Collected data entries
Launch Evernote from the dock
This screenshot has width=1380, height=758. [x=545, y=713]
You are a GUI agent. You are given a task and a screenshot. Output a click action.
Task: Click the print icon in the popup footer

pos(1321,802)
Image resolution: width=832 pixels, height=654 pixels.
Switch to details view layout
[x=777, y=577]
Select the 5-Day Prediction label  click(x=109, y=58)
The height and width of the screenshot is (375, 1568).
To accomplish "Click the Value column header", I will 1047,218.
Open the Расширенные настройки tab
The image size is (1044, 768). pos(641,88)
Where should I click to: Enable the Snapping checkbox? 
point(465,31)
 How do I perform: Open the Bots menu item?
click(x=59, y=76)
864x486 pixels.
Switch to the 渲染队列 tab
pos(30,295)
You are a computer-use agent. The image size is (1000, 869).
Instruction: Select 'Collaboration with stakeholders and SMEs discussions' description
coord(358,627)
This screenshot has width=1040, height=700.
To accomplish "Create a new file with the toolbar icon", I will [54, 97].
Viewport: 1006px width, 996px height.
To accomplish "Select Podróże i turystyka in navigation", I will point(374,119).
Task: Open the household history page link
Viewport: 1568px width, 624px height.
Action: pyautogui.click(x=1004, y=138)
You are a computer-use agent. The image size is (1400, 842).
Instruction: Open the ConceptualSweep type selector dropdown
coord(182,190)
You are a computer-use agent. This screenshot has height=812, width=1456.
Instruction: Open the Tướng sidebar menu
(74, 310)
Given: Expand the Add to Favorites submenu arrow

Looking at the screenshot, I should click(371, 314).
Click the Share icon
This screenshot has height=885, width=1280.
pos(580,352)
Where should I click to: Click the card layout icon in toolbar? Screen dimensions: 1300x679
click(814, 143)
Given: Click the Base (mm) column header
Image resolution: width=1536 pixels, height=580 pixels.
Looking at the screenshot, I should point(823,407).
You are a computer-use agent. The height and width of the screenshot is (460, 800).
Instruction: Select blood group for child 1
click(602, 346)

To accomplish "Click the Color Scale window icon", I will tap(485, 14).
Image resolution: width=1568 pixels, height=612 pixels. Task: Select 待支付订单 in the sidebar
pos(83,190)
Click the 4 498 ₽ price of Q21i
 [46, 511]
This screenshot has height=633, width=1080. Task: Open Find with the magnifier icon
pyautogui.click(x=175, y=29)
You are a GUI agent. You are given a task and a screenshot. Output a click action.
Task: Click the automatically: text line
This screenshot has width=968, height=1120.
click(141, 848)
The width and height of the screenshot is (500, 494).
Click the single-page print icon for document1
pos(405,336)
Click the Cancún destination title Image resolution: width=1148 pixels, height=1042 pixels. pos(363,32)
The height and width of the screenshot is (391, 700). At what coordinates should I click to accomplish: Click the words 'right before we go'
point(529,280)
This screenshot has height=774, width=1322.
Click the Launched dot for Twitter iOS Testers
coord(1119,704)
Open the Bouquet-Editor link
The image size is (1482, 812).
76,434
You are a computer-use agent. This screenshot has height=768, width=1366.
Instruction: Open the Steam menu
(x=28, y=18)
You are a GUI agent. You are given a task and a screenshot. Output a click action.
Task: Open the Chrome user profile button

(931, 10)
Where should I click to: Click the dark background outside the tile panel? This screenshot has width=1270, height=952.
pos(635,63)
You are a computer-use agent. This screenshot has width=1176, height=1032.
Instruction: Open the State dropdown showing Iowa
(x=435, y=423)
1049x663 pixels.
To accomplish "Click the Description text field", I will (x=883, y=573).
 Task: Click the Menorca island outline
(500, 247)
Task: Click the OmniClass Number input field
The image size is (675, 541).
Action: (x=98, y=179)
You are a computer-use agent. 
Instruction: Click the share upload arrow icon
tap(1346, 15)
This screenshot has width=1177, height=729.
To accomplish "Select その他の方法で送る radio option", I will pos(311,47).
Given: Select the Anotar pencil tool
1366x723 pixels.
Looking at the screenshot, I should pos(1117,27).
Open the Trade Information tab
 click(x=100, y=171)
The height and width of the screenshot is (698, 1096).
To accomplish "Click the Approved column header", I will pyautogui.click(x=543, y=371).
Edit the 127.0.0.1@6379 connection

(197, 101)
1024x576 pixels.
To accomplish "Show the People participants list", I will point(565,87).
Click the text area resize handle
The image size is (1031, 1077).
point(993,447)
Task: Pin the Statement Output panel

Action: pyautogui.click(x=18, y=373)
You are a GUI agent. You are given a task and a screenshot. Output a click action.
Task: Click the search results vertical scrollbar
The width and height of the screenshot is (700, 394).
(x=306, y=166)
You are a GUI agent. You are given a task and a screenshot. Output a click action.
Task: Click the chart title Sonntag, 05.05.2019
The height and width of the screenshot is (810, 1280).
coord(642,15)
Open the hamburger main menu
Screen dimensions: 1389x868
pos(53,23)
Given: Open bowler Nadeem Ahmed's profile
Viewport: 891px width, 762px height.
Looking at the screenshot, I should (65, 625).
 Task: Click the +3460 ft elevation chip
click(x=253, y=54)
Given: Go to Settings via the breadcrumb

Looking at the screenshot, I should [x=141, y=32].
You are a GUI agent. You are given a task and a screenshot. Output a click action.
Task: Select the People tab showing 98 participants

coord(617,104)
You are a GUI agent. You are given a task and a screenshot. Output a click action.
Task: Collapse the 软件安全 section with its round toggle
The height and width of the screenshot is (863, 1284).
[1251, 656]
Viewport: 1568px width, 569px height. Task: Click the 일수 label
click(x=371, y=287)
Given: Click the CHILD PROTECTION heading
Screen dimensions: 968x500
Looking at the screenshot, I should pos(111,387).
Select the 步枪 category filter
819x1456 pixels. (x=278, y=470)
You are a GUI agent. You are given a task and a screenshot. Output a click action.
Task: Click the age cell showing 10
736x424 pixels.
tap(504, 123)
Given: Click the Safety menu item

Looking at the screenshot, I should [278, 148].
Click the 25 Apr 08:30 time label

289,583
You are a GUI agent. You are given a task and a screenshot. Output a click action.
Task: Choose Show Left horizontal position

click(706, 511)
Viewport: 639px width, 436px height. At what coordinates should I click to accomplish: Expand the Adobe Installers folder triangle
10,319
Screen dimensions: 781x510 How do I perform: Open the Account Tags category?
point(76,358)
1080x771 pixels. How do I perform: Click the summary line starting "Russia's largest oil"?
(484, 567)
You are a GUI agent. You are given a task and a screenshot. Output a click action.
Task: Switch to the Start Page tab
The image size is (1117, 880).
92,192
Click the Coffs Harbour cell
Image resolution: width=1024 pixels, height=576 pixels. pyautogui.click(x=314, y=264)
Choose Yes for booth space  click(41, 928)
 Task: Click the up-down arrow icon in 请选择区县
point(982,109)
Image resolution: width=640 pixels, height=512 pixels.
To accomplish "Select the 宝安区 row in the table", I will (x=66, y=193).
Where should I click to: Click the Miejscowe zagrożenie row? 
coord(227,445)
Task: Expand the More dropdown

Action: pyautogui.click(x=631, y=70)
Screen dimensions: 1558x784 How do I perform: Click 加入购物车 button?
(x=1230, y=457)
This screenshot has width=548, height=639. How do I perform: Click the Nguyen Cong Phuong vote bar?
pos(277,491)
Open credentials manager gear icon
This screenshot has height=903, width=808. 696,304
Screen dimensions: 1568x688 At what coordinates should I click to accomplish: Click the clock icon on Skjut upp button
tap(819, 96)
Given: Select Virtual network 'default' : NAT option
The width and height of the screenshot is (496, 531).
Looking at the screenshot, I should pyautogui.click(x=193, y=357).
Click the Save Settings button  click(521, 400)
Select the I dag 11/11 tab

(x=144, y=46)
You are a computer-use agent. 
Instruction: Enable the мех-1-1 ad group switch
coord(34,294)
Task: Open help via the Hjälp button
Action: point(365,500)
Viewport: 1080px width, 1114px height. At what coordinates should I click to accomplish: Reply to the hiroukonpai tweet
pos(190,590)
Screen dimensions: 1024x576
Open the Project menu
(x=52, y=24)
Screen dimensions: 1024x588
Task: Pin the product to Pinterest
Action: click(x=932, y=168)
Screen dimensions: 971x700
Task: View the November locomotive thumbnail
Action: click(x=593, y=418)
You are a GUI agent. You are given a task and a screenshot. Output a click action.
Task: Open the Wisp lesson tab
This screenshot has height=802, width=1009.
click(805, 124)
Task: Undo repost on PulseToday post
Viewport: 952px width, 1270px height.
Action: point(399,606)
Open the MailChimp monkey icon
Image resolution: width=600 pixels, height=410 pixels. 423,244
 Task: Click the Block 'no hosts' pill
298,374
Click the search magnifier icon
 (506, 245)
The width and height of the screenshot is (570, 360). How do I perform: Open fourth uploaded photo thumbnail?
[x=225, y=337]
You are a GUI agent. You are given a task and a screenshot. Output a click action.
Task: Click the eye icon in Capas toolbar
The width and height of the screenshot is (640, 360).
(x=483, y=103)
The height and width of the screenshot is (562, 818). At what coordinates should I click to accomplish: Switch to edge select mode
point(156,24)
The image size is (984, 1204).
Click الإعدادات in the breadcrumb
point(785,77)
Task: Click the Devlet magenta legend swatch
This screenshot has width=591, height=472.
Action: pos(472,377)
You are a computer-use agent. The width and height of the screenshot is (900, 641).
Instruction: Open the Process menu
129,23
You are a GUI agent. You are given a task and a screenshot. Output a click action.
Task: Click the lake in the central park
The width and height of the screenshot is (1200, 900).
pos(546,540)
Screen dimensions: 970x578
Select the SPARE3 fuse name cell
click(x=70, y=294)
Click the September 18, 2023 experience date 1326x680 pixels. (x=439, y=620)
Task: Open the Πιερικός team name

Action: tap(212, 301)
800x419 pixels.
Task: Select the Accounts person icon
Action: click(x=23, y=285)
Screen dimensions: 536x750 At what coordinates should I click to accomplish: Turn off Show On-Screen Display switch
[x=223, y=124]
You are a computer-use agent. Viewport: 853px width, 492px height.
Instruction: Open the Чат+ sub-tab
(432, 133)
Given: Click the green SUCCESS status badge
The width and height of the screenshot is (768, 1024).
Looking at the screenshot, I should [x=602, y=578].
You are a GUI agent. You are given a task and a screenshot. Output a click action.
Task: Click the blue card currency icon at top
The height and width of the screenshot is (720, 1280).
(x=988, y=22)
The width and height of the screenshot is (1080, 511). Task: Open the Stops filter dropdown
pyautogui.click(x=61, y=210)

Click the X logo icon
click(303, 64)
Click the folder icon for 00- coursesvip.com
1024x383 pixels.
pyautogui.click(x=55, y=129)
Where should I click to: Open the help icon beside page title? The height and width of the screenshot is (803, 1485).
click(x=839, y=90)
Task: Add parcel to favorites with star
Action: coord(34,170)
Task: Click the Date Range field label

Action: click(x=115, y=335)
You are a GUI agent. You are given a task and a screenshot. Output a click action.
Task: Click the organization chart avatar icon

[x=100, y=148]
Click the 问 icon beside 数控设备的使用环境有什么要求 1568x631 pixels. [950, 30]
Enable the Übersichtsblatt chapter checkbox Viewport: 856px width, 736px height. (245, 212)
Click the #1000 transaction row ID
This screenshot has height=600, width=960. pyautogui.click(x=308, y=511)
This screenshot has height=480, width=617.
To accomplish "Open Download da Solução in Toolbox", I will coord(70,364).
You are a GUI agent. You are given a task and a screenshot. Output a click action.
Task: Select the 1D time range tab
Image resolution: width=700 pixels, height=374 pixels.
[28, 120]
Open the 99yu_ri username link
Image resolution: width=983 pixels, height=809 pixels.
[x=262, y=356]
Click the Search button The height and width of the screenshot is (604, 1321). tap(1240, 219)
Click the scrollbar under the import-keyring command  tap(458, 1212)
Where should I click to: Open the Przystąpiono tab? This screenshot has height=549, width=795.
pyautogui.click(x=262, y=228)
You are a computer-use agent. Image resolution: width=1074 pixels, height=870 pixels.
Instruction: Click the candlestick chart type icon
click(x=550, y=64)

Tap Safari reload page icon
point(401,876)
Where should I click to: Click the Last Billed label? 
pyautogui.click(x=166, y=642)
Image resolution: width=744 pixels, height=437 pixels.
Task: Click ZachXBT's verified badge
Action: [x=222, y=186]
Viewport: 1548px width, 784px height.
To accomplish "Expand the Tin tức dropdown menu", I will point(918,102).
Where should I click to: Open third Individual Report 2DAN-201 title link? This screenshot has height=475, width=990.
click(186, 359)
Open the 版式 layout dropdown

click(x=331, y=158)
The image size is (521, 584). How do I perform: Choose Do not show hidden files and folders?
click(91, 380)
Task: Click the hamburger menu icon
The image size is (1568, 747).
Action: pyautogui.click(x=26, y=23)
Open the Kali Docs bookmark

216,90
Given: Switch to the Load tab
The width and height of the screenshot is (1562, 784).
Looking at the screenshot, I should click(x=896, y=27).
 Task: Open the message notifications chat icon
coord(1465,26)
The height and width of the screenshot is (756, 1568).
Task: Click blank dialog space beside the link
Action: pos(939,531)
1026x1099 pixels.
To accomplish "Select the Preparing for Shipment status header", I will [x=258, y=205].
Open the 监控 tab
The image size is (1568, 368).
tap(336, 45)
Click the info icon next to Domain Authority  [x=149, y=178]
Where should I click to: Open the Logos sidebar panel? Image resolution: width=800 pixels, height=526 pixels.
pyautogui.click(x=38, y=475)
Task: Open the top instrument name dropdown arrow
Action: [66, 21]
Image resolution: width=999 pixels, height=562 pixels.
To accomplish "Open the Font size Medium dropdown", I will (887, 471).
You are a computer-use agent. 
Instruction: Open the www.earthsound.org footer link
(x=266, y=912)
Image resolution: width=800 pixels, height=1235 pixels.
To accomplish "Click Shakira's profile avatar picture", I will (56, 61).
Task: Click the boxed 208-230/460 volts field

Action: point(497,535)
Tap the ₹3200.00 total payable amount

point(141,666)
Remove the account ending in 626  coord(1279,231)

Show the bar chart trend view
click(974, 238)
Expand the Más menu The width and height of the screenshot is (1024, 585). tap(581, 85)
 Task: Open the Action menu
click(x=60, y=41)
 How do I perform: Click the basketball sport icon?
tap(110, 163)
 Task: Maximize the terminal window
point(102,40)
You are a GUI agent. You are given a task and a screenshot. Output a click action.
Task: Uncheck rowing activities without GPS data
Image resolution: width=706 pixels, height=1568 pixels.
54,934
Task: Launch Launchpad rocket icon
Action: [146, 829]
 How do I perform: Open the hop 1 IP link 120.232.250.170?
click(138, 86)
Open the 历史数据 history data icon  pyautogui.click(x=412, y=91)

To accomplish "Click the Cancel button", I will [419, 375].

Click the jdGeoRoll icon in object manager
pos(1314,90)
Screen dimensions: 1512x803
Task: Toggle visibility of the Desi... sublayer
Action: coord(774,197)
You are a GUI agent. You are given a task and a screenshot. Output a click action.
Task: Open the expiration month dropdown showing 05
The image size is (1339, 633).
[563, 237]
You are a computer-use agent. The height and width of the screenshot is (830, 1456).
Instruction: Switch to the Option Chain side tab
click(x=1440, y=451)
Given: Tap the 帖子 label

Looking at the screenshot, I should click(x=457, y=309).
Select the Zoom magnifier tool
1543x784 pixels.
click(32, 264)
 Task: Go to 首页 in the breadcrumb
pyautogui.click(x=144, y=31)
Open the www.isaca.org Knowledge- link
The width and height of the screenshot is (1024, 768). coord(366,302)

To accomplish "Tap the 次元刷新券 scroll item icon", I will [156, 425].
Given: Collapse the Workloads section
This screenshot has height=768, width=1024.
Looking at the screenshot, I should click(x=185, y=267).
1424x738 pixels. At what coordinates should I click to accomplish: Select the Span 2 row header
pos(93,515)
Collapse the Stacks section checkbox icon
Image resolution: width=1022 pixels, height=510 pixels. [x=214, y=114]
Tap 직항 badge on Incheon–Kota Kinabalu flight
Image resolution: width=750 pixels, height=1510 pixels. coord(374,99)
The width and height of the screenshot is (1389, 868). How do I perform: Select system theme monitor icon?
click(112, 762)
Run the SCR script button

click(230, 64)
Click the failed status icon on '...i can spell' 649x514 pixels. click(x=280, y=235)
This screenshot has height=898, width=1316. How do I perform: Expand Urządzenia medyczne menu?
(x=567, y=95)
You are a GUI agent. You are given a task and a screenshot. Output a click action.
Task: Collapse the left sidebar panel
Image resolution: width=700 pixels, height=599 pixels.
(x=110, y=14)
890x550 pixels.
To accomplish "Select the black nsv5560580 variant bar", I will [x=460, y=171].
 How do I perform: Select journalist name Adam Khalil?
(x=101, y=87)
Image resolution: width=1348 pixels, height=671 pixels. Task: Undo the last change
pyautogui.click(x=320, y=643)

(ACTIVITY):
Lines with "column" in the records above: copy every one of them.

(YOUR SOLUTION):
To accomplish "Click the Value column header", I will 1047,218.
Given: Click the Base (mm) column header
To accomplish "Click the Approved column header", I will pyautogui.click(x=543, y=371).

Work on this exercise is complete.